И все это само собой. Получилось. Усилия уходили лишь на то, чтобы ответить на предложение. Если бы целенаправленно прилагал усилия, то не мог бы достичь подобного баланса. Судьба или модель?
Когда началась перестройка и меня выпустили за границу, заболела мама. Мне должно было забрать ее в Москву, чтобы обеспечить ей уход. Сознание ее иногда просветленно путалось: «Это правда, что Москву и Ленинград теперь объединили?» — спрашивала она, наблюдая телевизор. Правда, мама. Погода у нас теперь одинаково дрянная. Старая погода.
Жизнь моя опять рас-троилась на Москву, Петербург и заграницу, где я на «Красную стрелу» зарабатываю.
За границей, по крайней мере, не мешают работать. Вот и сижу в Каннах и, вместо того чтобы сидеть на пляже или играть в Монте-Карло, пишу этот текст про Петербург и Москву для Швейцарии. Русский писатель, я живу в Москве, Петербурге и нигде.
Когда моя старшая дочь была девушкой, у нее возникли некоторые трудности, и мне посоветовали сводить ее к психиатру. Сначала тот беседовал со мной, расспрашивая меня про мою юность, потом с нею. Потом меня успокоил: «Все с ней в порядке. Просто она повторяет вас».
Все со мною в порядке: никакой я не русский писатель, не Питерский, не московский, не каннский — просто я повторил собой Россию.
Кстати, почему эти головы смотрят в разные стороны? Не иначе, как одна на Восток, другая на Запад. Как поссорились. Друг друга не могут увидеть. Тогда левая голова — Петербург, правая — Москва. Поджарен на этой тоске наш орел-табака: почему это головы две, а короны три?
МАНИЯ ПОСЛЕДОВАНИЯ
[ «В лужицах была буря…»]
27 мая 2003 года Санкт-Петербургу исполнится 300 лет. Как потомственный петербуржец, урожденный ленинградец и блокадник, я воспринимаю это на свой счет. Приобретя некоторую амбицию в рассмотрении отдельно взятых пушкинских годов («Предположение жить, 1836» и «Вычитание зайца, 1825»), решил я поторопиться к дате, присоединив к своей «пушкиниане» и 1833 год, поскольку в 2003-м исполняется также и
170 лет «Петербургской повести», дата, в меру круглая, Что-нибудь вроде «Не дай мне Бог… 1833»… И уперся в такую полноту немоты (или немоту полноты), что равна лишь самой поэме.

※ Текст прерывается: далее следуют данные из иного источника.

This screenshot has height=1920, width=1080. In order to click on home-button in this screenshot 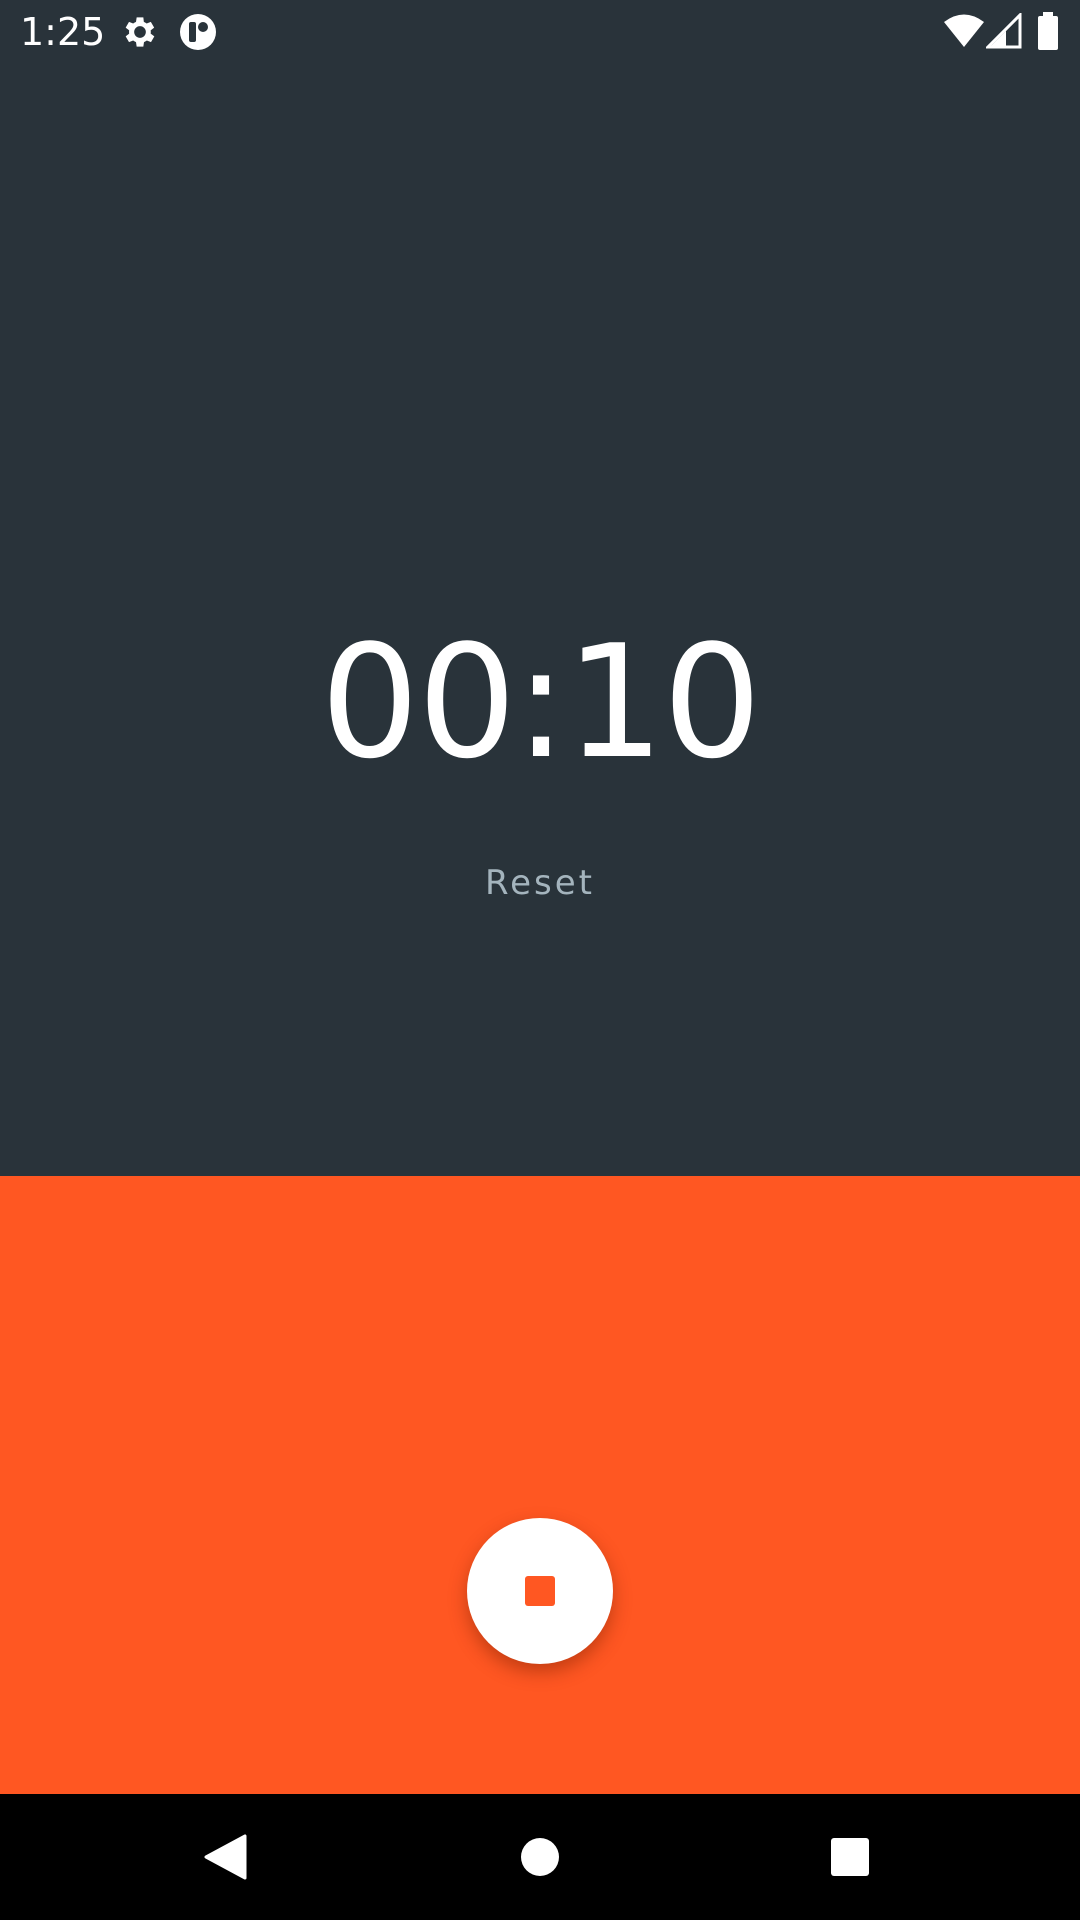, I will do `click(540, 1857)`.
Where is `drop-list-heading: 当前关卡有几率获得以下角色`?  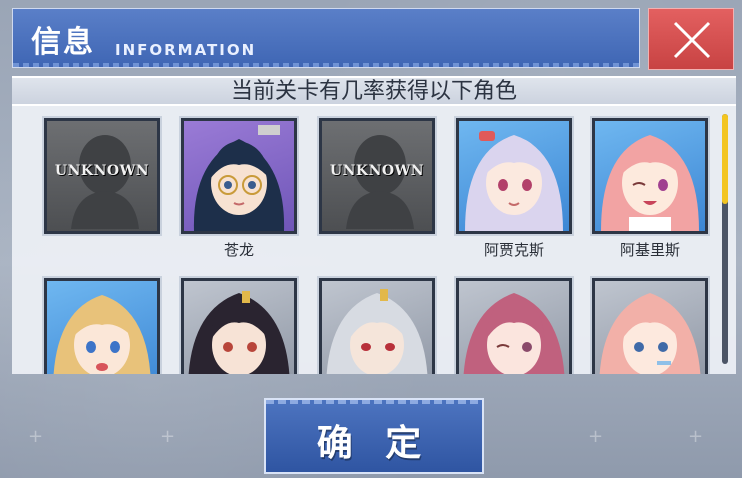
drop-list-heading: 当前关卡有几率获得以下角色 is located at coordinates (374, 92).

С немоты и начнем. Пушкин подкрадывался к поэме, расписываясь (расписывался, подкрадываясь) за спиной «Родословной моего героя»… Вот заметки к «Родословной моего пушкиниста».
«Я имею обыкновение ставить дату…» 20.02.2002.
Говорят, подобная дата встречается раз в тыщу лет.
Я родился всего лишь через 100 лет после жизни Пушкина. (Тогда, в 1937-м, столетие гибели Пушкина отмечалось страной как «Всенародный праздник» — заголовок передовицы в «Правде».)
1949… 150-летие Пушкина и 70-летие Сталина (между ними дистанция значительно короче). Мне поручают доклад о поэте. С добросовестностью того времени я прочитываю всего Пушкина подряд.
Вступление к «Медному всаднику» в 1949-м мы учили наизусть:
Торжественно, как «Союз нерушимый республик свободных!».
Как гимн Ленинграду это и воспринималось, не более. Но, впрочем, и не менее.
Тогда же балет Глиэра. Тоже гимн. Параша пляшет в одну сторону, Евгений в другую. То дождь, то снег — аплодисменты смене декораций.
1950… в школе проходился уже другой текст:
«Со времени смерти Пушкина прошло свыше ста лет… Однако, если взять, например, русский язык, то он за этот большой промежуток времени не претерпел какой-либо ломки, и современный русский язык по своей структуре мало чем отличается от языка Пушкина».
…если взять, например… не претерпел… ломки… Чудесно!
1953… я должен получить паспорт в день 250-летия Ленинграда. Жду салюта в свою честь. Салют, как и юбилей, отменили в связи с протяженностью скорби по Иосифу Виссарионовичу.